TASK DIRECTIONS:
Every line of the records below that holds the word "will" should be copied out.

DATA FOR REVIEW START

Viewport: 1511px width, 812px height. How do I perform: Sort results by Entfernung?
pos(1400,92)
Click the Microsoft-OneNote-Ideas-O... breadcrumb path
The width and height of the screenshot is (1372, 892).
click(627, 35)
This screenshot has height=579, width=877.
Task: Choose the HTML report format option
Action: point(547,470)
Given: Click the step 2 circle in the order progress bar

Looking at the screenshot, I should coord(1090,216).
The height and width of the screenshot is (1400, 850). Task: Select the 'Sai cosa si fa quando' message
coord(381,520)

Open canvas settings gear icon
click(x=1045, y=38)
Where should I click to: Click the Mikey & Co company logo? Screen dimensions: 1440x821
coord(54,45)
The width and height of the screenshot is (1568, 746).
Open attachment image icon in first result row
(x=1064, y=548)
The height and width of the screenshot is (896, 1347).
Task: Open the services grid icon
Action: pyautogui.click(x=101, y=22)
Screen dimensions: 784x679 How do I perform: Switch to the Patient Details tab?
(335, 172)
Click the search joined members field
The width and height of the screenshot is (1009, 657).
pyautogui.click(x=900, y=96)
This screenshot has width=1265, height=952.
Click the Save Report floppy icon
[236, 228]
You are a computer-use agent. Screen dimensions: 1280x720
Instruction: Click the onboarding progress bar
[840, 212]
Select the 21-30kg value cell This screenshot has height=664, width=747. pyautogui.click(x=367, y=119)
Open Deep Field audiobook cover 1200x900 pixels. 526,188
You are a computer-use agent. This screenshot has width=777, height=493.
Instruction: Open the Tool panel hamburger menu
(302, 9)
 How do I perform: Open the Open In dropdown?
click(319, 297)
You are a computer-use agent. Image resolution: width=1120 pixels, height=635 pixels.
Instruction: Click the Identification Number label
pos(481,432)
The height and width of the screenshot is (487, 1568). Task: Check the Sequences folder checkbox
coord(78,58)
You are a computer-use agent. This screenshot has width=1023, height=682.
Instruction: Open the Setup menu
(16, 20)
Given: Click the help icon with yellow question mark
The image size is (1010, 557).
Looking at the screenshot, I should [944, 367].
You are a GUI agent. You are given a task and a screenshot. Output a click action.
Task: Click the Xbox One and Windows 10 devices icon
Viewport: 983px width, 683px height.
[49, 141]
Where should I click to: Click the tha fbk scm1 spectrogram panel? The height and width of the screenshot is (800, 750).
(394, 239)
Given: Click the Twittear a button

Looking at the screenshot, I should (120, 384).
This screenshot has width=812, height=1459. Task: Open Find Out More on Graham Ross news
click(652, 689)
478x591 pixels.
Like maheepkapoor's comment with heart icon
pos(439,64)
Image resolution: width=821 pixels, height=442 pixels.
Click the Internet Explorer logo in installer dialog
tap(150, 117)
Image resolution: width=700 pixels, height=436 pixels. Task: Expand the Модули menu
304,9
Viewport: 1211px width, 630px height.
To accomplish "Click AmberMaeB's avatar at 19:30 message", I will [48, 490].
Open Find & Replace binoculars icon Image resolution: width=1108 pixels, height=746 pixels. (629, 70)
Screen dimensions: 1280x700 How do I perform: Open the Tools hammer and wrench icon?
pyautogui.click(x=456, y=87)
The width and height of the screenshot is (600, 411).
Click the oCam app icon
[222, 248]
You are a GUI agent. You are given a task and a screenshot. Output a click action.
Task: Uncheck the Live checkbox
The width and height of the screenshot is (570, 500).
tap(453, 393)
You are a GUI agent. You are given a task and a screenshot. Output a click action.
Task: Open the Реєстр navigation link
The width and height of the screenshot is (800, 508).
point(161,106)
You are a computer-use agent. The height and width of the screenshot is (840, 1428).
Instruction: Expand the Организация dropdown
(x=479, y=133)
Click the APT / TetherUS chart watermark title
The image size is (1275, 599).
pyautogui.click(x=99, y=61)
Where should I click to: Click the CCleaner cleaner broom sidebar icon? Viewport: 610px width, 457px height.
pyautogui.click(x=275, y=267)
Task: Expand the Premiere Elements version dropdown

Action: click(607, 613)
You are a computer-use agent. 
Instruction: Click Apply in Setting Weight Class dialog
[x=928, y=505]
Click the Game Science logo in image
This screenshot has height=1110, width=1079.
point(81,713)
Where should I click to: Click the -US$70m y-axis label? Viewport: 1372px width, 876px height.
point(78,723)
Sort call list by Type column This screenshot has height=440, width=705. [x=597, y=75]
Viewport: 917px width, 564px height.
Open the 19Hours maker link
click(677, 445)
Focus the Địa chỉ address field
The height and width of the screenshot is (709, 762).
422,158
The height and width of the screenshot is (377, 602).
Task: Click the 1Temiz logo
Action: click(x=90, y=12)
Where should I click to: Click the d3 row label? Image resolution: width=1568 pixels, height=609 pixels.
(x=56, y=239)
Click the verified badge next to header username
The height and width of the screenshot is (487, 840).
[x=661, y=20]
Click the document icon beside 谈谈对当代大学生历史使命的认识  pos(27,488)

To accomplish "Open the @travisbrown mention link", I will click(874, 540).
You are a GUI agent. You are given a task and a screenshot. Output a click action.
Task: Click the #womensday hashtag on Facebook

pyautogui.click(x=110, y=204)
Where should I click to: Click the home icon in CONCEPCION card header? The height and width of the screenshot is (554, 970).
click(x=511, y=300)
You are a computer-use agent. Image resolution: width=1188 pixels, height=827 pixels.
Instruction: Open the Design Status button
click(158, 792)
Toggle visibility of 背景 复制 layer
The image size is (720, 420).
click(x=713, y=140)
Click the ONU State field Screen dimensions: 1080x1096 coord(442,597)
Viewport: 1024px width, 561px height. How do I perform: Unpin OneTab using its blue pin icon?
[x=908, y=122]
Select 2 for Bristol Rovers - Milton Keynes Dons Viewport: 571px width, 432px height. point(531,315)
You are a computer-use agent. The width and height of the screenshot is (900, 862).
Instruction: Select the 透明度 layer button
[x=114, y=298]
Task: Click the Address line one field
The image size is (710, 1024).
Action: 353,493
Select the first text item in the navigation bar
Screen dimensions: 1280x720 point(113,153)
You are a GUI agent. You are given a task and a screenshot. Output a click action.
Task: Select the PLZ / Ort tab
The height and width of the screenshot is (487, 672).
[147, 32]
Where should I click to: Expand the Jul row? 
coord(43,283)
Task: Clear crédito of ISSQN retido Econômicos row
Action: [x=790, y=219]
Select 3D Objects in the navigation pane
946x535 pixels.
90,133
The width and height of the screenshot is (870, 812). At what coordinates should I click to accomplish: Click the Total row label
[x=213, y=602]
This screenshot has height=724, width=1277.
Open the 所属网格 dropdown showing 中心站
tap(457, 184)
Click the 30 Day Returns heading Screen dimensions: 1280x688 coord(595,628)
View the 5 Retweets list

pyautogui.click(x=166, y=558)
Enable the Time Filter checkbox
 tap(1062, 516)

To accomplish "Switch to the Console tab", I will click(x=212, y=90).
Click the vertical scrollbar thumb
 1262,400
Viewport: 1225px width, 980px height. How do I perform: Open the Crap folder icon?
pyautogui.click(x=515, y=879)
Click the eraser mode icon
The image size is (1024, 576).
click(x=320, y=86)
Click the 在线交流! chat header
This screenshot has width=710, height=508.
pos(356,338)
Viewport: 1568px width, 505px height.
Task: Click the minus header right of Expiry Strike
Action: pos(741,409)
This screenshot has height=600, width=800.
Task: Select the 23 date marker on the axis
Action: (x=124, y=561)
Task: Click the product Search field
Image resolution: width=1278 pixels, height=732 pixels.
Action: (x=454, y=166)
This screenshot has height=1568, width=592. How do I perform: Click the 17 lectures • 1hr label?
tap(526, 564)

DATA FOR REVIEW END

TASK OUTPUT:
To accomplish "Click AmberMaeB's avatar at 19:30 message", I will [48, 490].
To accomplish "Open the @travisbrown mention link", I will click(874, 540).
To accomplish "Switch to the Console tab", I will click(x=212, y=90).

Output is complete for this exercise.